Inference Provider: Managed Model Serving
Build managed inference endpoints on your GPU infrastructure. Customers interact with your product API and model endpoints. Platform and vCluster form the operations layer your team runs behind it.
Typical stack:
- Platform as the management plane.
- If you already operate Kubernetes, run vCluster control planes as pods on that cluster. Use Standalone (HA) when you need vCluster to bootstrap the control plane on bare metal or VMs.
- Private GPU nodes for dedicated inference customers.
- vMetal when you own bare metal GPU lifecycle. Cloud GPU instances, manually joined nodes, or Auto Nodes when your capacity comes from a cloud GPU provider.
- vNode, a separate vCluster Labs product, is optional runtime isolation for custom containers, adapters, plugins, or other untrusted code.
What makes this path different: Customers don't use Platform directly. They call your product API or inference endpoint. Your product uses Platform and vCluster APIs to create tenant clusters, attach GPU capacity, apply templates, enforce quotas, publish routes, and reclaim capacity when endpoints are deleted.

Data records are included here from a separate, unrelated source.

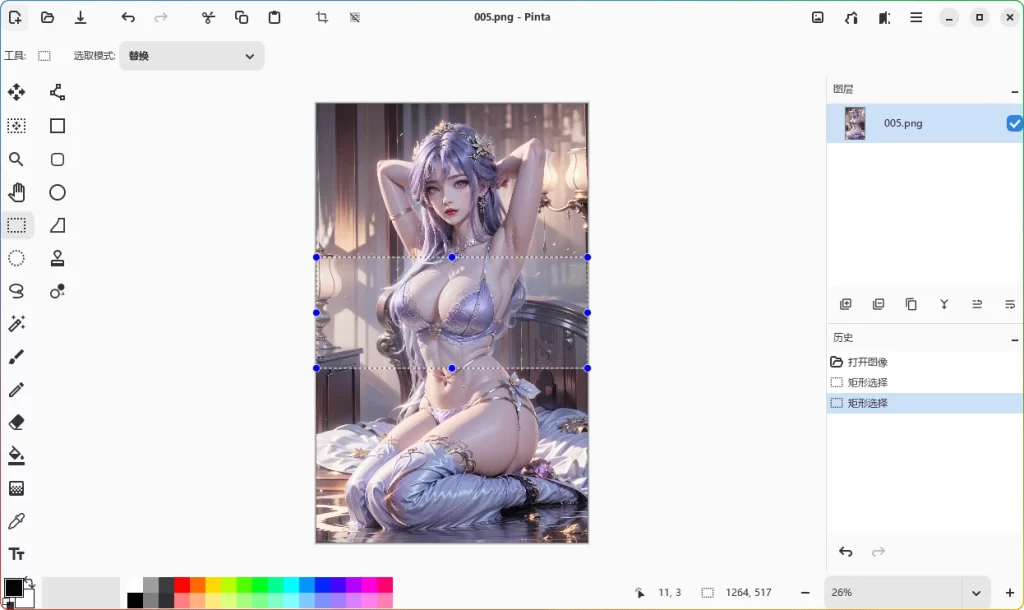
Task: Open the 替换 selection mode dropdown
Action: pos(190,56)
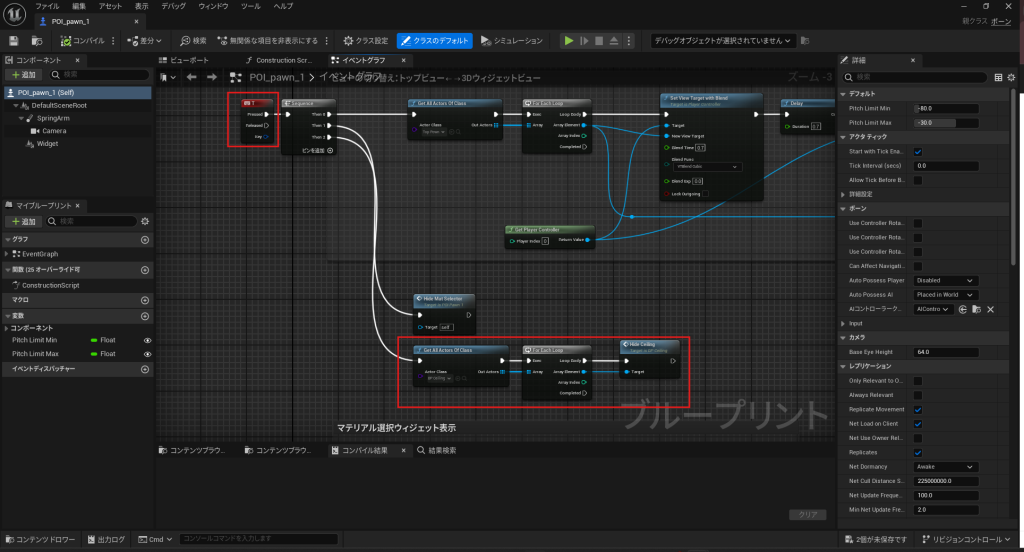Open Class Settings (クラス設定)
Screen dimensions: 1024x552
pos(365,41)
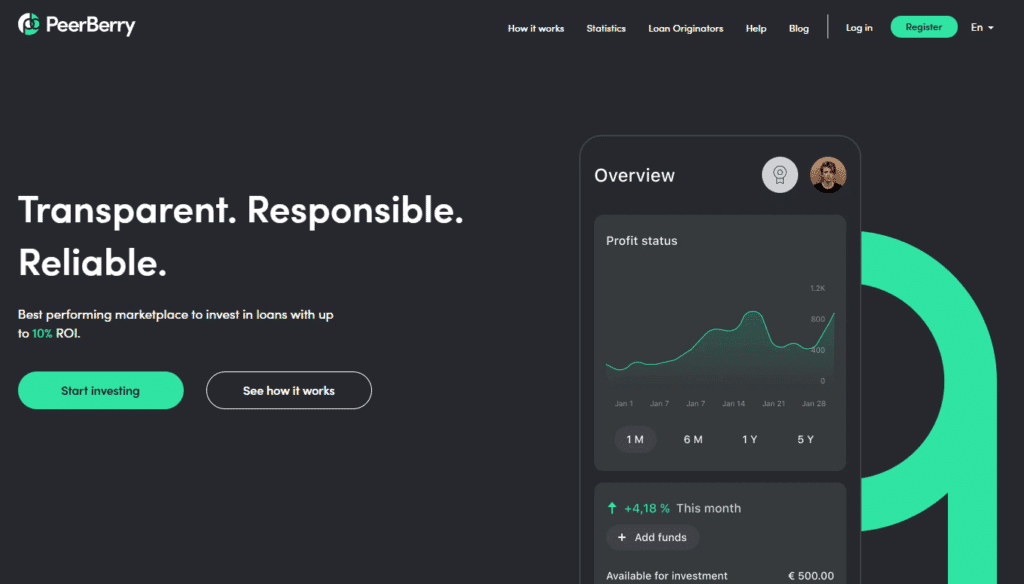
Task: Click the plus icon on Add funds
Action: point(622,537)
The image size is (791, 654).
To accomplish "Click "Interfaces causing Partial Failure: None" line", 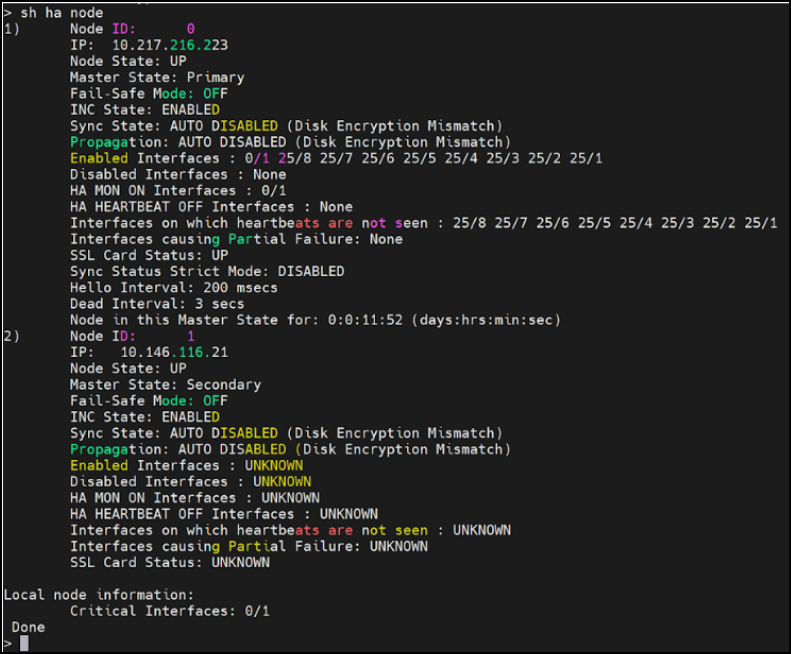I will [x=236, y=239].
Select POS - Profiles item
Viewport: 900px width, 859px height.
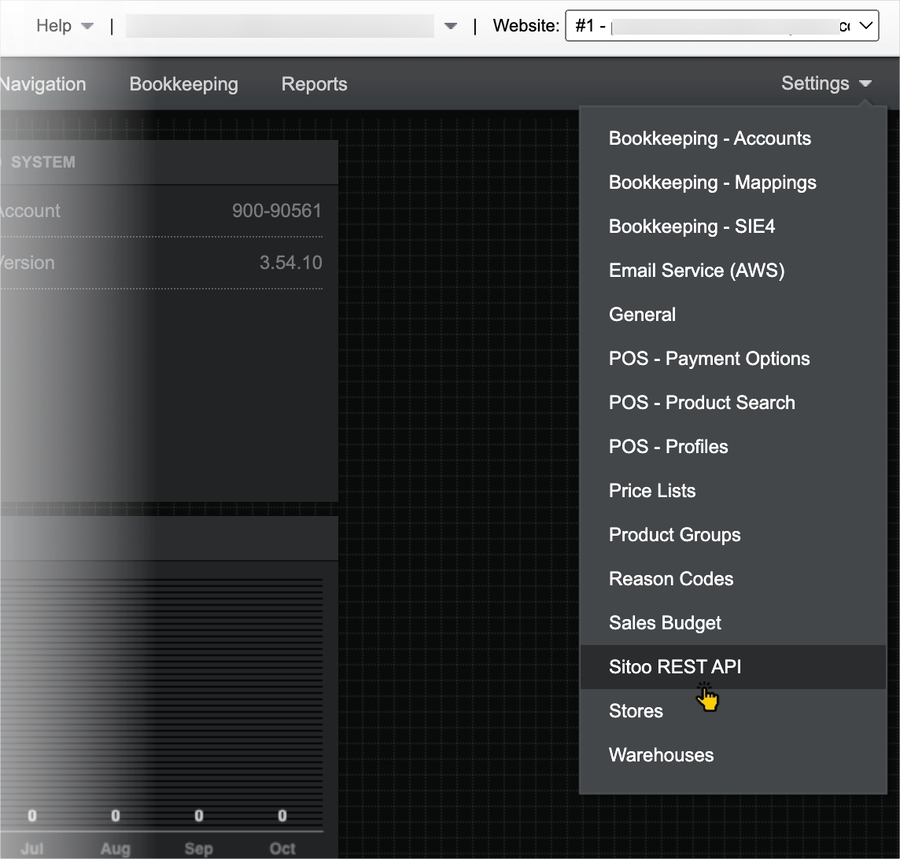pos(668,447)

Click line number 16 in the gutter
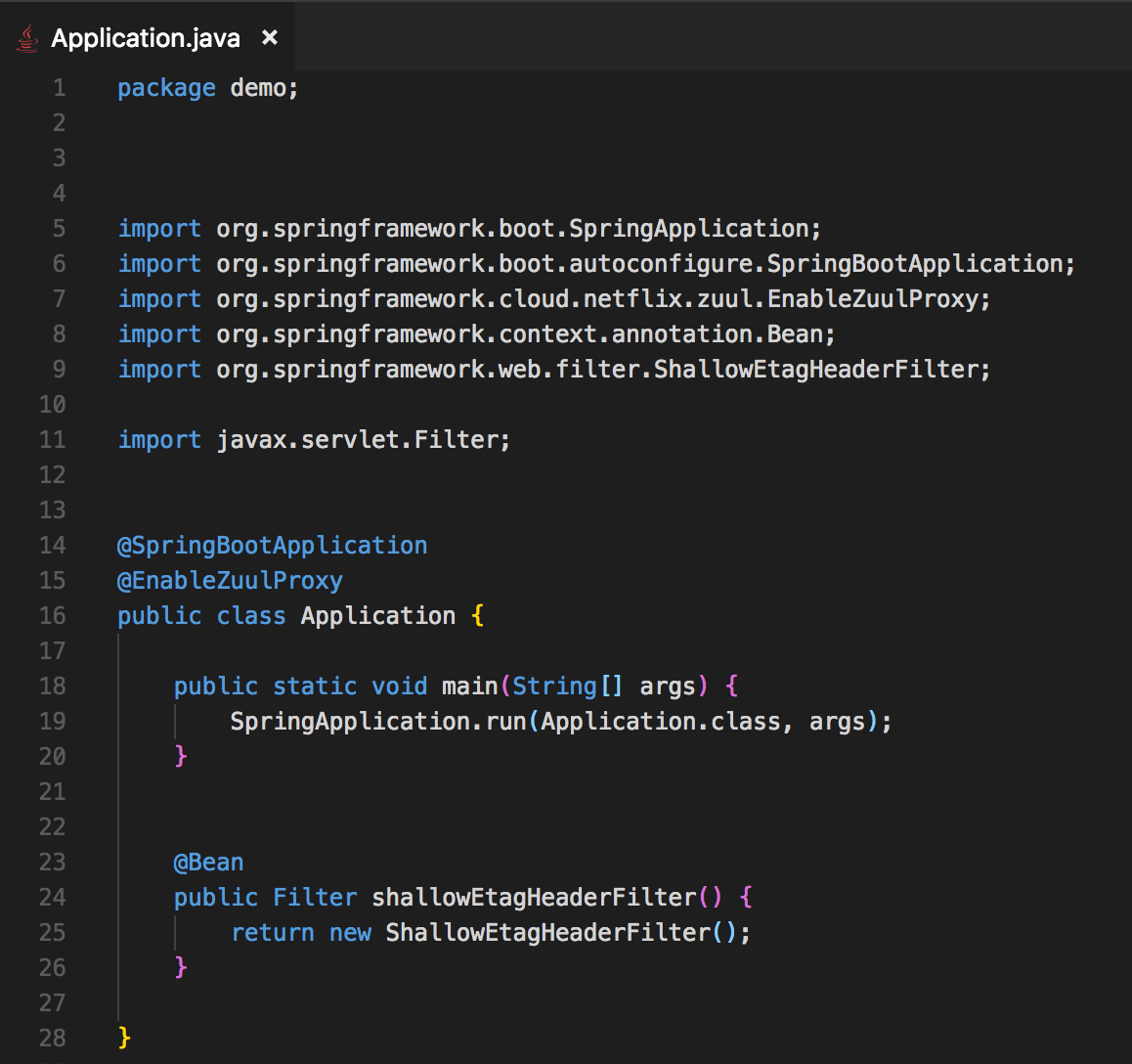point(53,616)
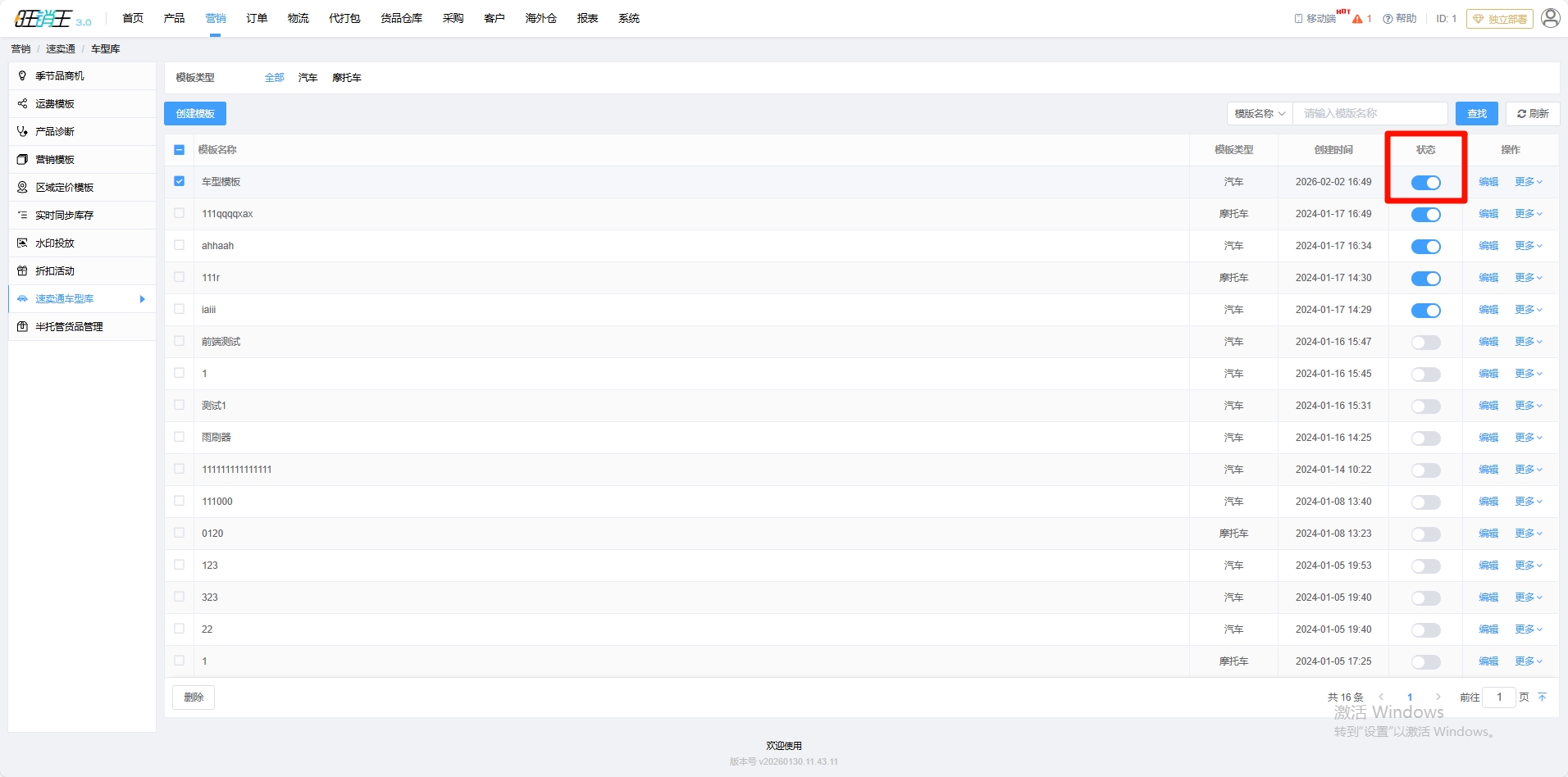Click the 水印投放 image icon
This screenshot has height=777, width=1568.
coord(22,243)
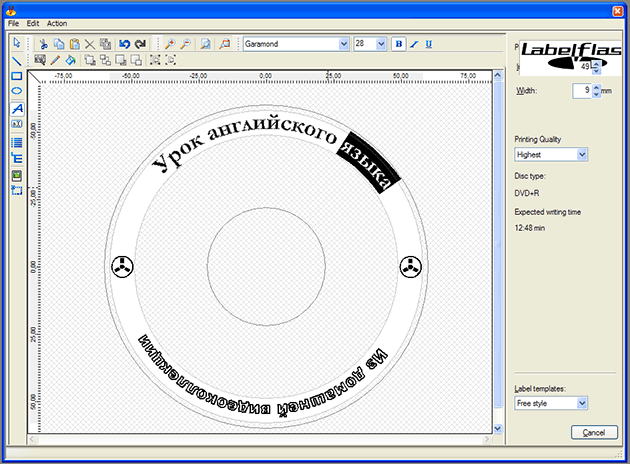Open the Edit menu
The width and height of the screenshot is (630, 464).
(33, 22)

If your users are internal teams that should provision and manage their own environments in Platform, start with Enterprise AI Factory. Use this inference provider path when your product hides Platform and exposes an inference endpoint lifecycle instead.
Day 0: Design decisions​
| Decision | Read next | Outcome |
|---|---|---|
| Choose the customer-facing product boundary | Platform API, access keys, Projects | Decide which actions your product exposes, such as endpoint creation, model selection, GPU tier selection, quota changes, endpoint updates, and deletion. Customers shouldn't need Platform access. |
| Choose the inference tenancy model | Choose an inference tenancy model, Architecture | Decide whether each customer, model family, or endpoint tier gets a shared serving pool, a tenant cluster, private GPU nodes, or vNode runtime isolation. |
| Plan GPU capacity classes | Node providers, vMetal inference fleet capacity, GPU and accelerators | Define node types by GPU model, GPU count, region, provider, rack, and reservation model. Use vMetal for owned bare metal fleets, or cloud GPU instances and Auto Nodes for cloud capacity. Keep MIG, vGPU, and Dynamic Resource Allocation decisions in the vendor stack. |
| Define serving runtime templates | Model serving runtimes, Templates, Certified Stacks | Standardize the components each endpoint receives, such as GPU Operator, scheduler, model server, ingress or Gateway API routes, metrics, and secrets. |
| Plan model storage and warmup | Model storage architecture, Model serving runtimes | Decide where model weights live, how they reach each endpoint, how caches are warmed, and how readiness is reported while large models load. |
| Plan endpoint routing | Model serving runtimes, Gateway API | Decide whether tenant clusters attach routes to platform-owned shared Gateways, tenant-owned Gateways, or another ingress layer controlled by your product. |
| Plan autoscaling signals | GPU and inference autoscaling, Monitoring overview | Combine hardware metrics, such as GPU utilization and memory, with serving metrics, such as request concurrency, queue depth, latency, tokens per second, and time to first token. |
| Plan billing and metering | vBilling, Fleet monitoring | Decide how you attribute GPU-hours, node-hours, storage, egress, and request or token usage to customers. vBilling is an experimental vCluster Labs project for metering tenant clusters and streaming usage events to a billing adapter. |
| Plan endpoint readiness and SLA | Endpoint readiness and warm pools, Model serving runtimes | Decide whether endpoints are cold-provisioned, pre-warmed, or backed by warm pools. Account for node provisioning time, image pulls, model downloads, and model load time. |
| Confirm product tiers and licensing | Open Source vs Free tier, vCluster pricing | Confirm which parts of the stack require Platform activation or a paid tier. Sidebar badges show feature tier requirements, but commercial planning usually happens before implementation. |
| Plan durability and operations | Backing store, Platform HA, Platform backup | Choose data stores, backup policy, control plane availability, and recovery procedures before customers depend on endpoints. |
Choose an inference tenancy model​
Inference providers usually need more than one tenancy model. Use the model that matches the customer's trust level, performance expectation, and isolation requirement.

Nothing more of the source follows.